- About this exercise: Which lines below contain the word "agent"? Copy each one.

(Excerpts from a dataset)
..............................
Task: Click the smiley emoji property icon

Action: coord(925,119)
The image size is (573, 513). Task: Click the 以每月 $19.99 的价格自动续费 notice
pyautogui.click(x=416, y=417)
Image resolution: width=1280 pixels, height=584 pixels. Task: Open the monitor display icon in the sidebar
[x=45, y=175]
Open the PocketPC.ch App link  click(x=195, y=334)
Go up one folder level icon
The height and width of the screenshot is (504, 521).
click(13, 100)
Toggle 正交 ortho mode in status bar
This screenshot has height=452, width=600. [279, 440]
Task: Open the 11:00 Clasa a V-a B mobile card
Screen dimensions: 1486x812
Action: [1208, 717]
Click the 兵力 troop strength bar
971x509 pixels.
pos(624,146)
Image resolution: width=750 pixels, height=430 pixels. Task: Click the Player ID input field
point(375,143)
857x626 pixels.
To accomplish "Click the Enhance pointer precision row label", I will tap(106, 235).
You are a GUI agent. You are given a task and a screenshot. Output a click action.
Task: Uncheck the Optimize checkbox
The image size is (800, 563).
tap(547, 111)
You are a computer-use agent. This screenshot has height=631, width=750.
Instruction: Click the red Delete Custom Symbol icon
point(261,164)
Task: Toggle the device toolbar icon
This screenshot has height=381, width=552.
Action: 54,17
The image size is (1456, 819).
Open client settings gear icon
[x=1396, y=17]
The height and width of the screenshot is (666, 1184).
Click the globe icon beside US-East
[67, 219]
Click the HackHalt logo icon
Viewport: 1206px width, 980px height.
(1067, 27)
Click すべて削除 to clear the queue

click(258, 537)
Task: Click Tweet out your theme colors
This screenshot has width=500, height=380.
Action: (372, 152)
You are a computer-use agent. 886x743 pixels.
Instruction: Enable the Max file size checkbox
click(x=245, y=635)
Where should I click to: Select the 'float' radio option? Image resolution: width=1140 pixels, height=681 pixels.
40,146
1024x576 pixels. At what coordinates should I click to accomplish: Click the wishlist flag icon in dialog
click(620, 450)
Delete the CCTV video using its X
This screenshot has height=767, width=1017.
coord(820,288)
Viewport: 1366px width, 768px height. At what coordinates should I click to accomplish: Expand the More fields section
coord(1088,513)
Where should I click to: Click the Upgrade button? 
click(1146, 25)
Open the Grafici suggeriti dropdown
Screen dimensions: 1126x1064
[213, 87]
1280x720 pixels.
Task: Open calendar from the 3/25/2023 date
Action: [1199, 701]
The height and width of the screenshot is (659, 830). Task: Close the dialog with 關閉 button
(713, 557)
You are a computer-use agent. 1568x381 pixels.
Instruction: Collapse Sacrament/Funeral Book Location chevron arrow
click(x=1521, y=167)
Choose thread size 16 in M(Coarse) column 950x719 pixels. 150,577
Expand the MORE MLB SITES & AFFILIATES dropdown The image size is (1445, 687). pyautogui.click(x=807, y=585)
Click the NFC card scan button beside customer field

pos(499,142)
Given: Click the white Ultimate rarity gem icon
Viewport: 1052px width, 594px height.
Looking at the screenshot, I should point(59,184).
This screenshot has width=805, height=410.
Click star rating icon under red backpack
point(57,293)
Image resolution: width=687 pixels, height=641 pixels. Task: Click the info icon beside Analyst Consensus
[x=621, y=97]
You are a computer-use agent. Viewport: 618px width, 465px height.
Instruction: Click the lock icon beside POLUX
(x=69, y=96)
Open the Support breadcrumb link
..............................
- Your response:
You are a GUI agent. You are given a task and a screenshot. Output a click action.
You are a computer-use agent. This screenshot has height=631, width=750.
You are a computer-use agent. 886x743 pixels.
You are a computer-use agent. 1568x381 pixels.
You are a computer-use agent. Viewport: 618px width, 465px height.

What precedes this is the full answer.